I was expecting to hear from Teddy’s Aunt Catharine again, and now I have. She has invited me to spend a weekend at their vicarage in Stoke by Nayland. I asked my employer, Mr. Balshaw, if I could have a long weekend, considering the distance involved, and he has agreed that I can leave here on midday Saturday next, and return on Monday, which should be by lunch time if the trains run true. It is a very circuitous route - from Manchester to Sheffield and then Doncaster. There I have to change for a train to Peterborough. From Peterborough I will get a train to Colchester. Another change of trains to tiny stop of Bures, and from there I was told I can hire a man with a pony and trap to take me to the vicarage at St. Mary’s.
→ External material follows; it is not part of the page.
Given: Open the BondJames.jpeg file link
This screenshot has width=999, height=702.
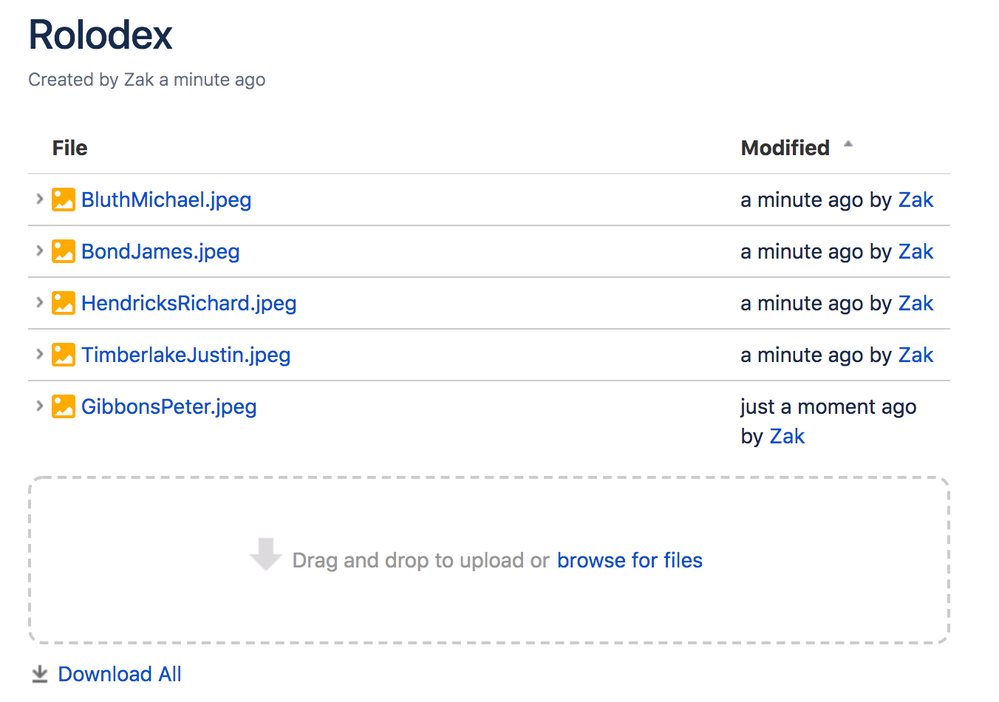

I have decided to marry James. His family were very pleasant to me, and the little ones I found very endearing. Elizabeth is the eldest, at 12, followed by Sarah 9, Caroline 6, and twins Frances and Harriet who are twins, aged 3. Elizabeth has been doing most of the care of the children for the last few months, and has had to give up her schooling. I will not find it hard to love them and take care of them. James is very pleasant to me, and I must not expect him to be as enthralled with me as if this was not really, in effect, a marriage of convenience for us both.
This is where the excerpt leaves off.